Most of the people who currently claim consistency with Marx - the TSSI
crowd, the far-left Grossman devotees, the International Socialists and HM
devotees, and various wellknown academics such as Anwar Shaikh, Paul
Mattick, Fred Moseley, Michael Roberts, David McNally etc. - argue for a
falling rate of profit theory. The most orthodox position is, that as the
organic composition rises, the profit rate falls and that this is the root
cause of the crisis. No doubt though, we can draw subtle distinctions
between their respective academic positions, as I am sure you would want to
do.

 

It might be, in the Aristotelian best presentation of the argument, that you
can prove, despite inaccurate data and despite the problems with the
concepts underlying the data, that the industrial average rate of profit
does indeed have a general tendency to fall, at least in the long term.

 

However, if in reality, out of the total social capital, only a smallish
minor part is invested in means of production, then a percentage drop in the
industrial rate of profit across some years just doesn't explain a great
deal.

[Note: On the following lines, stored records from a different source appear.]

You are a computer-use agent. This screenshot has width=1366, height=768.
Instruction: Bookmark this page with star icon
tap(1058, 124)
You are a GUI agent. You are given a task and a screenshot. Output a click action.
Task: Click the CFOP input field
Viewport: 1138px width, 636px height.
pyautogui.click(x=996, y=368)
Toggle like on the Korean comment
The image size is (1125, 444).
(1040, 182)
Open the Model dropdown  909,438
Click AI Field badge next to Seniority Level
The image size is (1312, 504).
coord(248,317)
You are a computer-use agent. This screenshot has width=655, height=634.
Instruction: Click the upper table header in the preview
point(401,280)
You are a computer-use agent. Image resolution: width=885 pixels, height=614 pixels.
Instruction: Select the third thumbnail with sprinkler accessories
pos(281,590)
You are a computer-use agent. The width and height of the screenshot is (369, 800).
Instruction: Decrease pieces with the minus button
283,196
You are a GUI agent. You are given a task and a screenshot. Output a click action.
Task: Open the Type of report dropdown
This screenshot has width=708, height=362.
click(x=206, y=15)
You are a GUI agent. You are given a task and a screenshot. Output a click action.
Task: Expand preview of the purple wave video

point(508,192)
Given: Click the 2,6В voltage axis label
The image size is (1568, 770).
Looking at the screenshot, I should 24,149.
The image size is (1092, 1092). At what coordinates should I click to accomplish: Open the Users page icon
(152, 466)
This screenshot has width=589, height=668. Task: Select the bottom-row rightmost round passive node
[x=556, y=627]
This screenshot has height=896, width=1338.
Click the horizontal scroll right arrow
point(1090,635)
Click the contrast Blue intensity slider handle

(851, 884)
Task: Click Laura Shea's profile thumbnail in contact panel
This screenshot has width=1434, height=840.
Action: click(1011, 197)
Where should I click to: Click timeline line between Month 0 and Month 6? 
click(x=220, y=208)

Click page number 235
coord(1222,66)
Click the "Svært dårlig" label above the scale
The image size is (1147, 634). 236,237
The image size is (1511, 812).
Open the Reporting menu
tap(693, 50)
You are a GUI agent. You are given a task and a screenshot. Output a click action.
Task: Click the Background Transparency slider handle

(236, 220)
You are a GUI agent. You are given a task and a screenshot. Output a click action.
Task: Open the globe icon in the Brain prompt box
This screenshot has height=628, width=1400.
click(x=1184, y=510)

You have to look at the profitability of the total social capital in
the context of world trade.

 

Anwar Shaikh said once in a polemic against Robert Brenner:

 

"Central to Brenner's thesis is the claim that the fortunes of U.S.
manufacturing in the period from 1965 to 1973 determined the subsequent
economic health of the whole advanced world. But in those times US
manufacturing accounted for about 25% of US Gross Domestic Product (GDP),
and a mere 12% of the advanced world's GDP. Yet, according to Brenner, this
one sector was the lever which moved the world. The central theoretical
question, of course, is how this could possibly be so?" - Anwar Shaikh,
"Explaining the Global Economic Crisis: A Critique of Brenner" in Historical
Materialism, No. 5, 1999, p. 104.

 

Similarly, we could ask ourselves, how could it possibly be the case, that a
drop of a few percent in the industrial profit rate across several years,
can cause a huge slump, when the actual total capital invested in industrial
means of production is only a smallish minor part of the total social
capital? 

 

Personally, I just don't believe very much anymore about the economic data,
because I used to work as research statistician together with other people
who produce this data.  At the best, the data can provide a rough indication
of whether the trend is up or down, during a few years. Long time series are
suspect, because so much changes qualitatively, even within the space of a
decade. Moreover national accounts are prone to repeated retrospective
revisions which introduce new data distortions.

 

On OPE-L, I have sketched out how NIPA profit data are actually constructed.
http://ricardo.ecn.wfu.edu/~cottrell/OPE/archive/0510/0281.html (there was
not much response, but then most of those people never grapple with base
data, they just theorize or make a model).

 

There are at least four levels of official data distortion in the estimation
of value added. The first consists of the NIPA concepts and estimation
procedures themselves (for example - it would take me pages and pages to
itemize it all - : depreciation is not actual depreciation but "economic"
depreciation; value added does not include certain types of net interest,
land rents and property income unrelated to production; profit income by
corporate officers is stuck into "compensation of employees"). The second is
the technique of profit reporting itself by companies, which often involves
creative accounting. The third is the difference between annual internal or
external business reports and tax reports. And then there is the whole
business of tax evasion and avoidance (including tax havens). 

 

The official measurement of fixed capital, operating expenses and inventory
is notoriously inaccurate due to valuation and boundary problems in
estimating the figures. 

 

There has been very little research which checks the mathematical
credibility or plausibility of capital return estimates. 

 

As regards the Marxist reworking of the data, the distinction between
productive and unproductive labour has to my knowledge never been
convincingly defended. 

 

What the FROPists actually do, when they are confronted with empirical and
logical objections, is that they just change their storyline a bit. They
still believe the FROP is true, but then "at a different level of
abstraction". For example, they say that the FROP doesn't "immediately"
cause the crisis, but only "in the long term". But they provide no testable
relationships of cause and effect.

 

Oskar Morgenstern recommended once that all official statistics should be
published together with an indication of their margin of error. It sounds
nice, but it has rarely been done. Why? I think because, particularly if it
is not even possible to verify what the margin of error is likely to be,
stating a margin of error would undermine the credibility of the whole
statistical enterprise. 

 

J.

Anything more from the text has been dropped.